Die Grünen haben auch gelernt: Zu einem frühen Zeitpunkt auf einer Welle der Zustimmung zu reiten, ist gefährlich, weil sich diese Welle vor der Zeit wieder abbauen kann. Die Grünen haben bei Bundestagswahlen schon öfter erlebt, dass aus passablen Umfragewerten am Ende ein eher dürftiges Wahlergebnis wurde. Jetzt, 161 Tage nach Bekanntgabe ihrer Kanzlerkandidatur und der großen Überschrift „Dieses Land braucht einen Neuanfang“, hat es Baerbock von den Wählerinnen und Wählern gewissermaßen schriftlich bekommen, dass sie den Neuanfang nicht ganz so grün wollen, wie es sich Baerbock, Habeck und ihre Mitstreiter gewünscht hätten. Sie schrumpften den grünen Anspruch, „dass wir das Land von vorne führen wollen“, wie es Baerbock bei Vorstellung des Grünen-Wahlprogrammes gesagt hatte. 

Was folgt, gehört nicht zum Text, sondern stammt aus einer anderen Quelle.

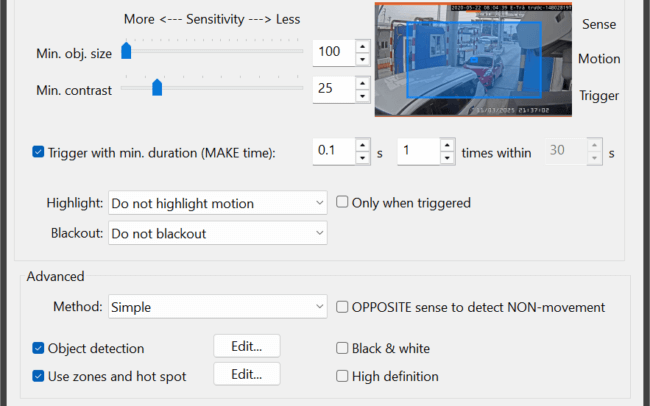
Task: Click Edit button for zones and hot spot
Action: (x=247, y=374)
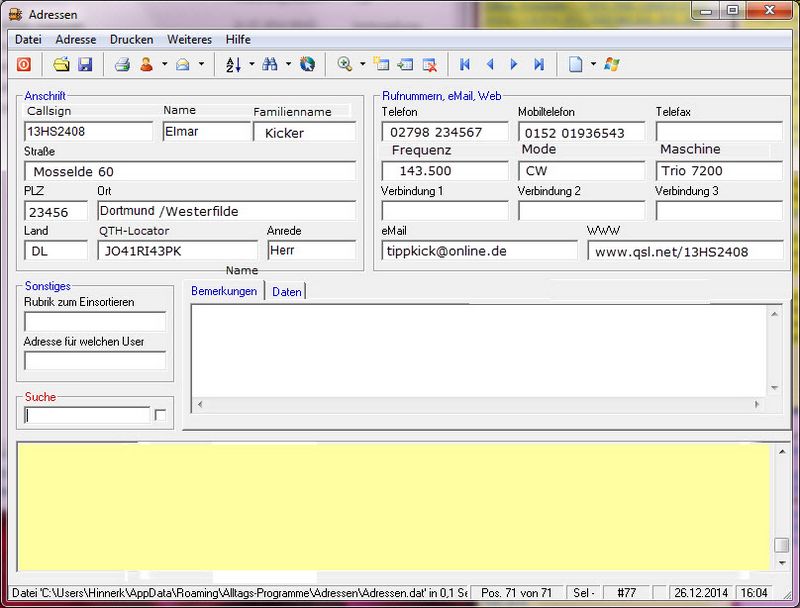This screenshot has width=800, height=608.
Task: Open the Drucken menu
Action: click(131, 39)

Die 40 Jahre alte Politikerin hat die ganz großen Hoffnungen ihrer Partei nicht erfüllt. Aber sie kann darauf verweisen, das beste Ergebnis der Grünen bei einer Bundestagswahl eingefahren zu haben – mit Luft nach oben. Sie darf nach diesem Wahlkampf und im Falle erfolgreicher Koalitionsverhandlungen auf ein herausgehobenes Ministerium hoffen. Für Baerbock, die bisher weder in einem Land noch im Bund Mitglied einer Regierung war, wäre es ihre Weihe als Ministerin. Sie, die in der grün-internen Arbeitsteilung mit Habeck Themen der Außen- und Sicherheitspolitik bearbeitete und häufig betont hat, „ich komme aus dem Völkerrecht“, könnte das Außenministerium ein Ziel sein. Baerbock würde, wenn es denn so käme, damit als erste Frau das prestigeträchtige Außenamt führen. Zu Joschka Fischer, dem ersten und bislang einzigen Grünen auf diesem Posten, soll sie einen guten Gesprächsdraht haben. Im Wahlkampf ließ sich Fischer, der sich schon lange aus der Parteipolitik heraushält, zur Unterstützung für einen gemeinsamen Termin mit Baerbock gewinnen. Beide betraten in Frankfurt/Oder symbolisch die Grenzbrücke nach Polen. Baerbock, die „überzeugte Europäerin“, würde dieses Europa und Deutschland gerne in der Welt vertreten. Erst das Land, dann die Partei. Erst die Inhalte, dann die Personen. Andererseits weiß gerade sie nach diesem Wahlkampf, wie schnell Kurse steigen – und auch wieder fallen können.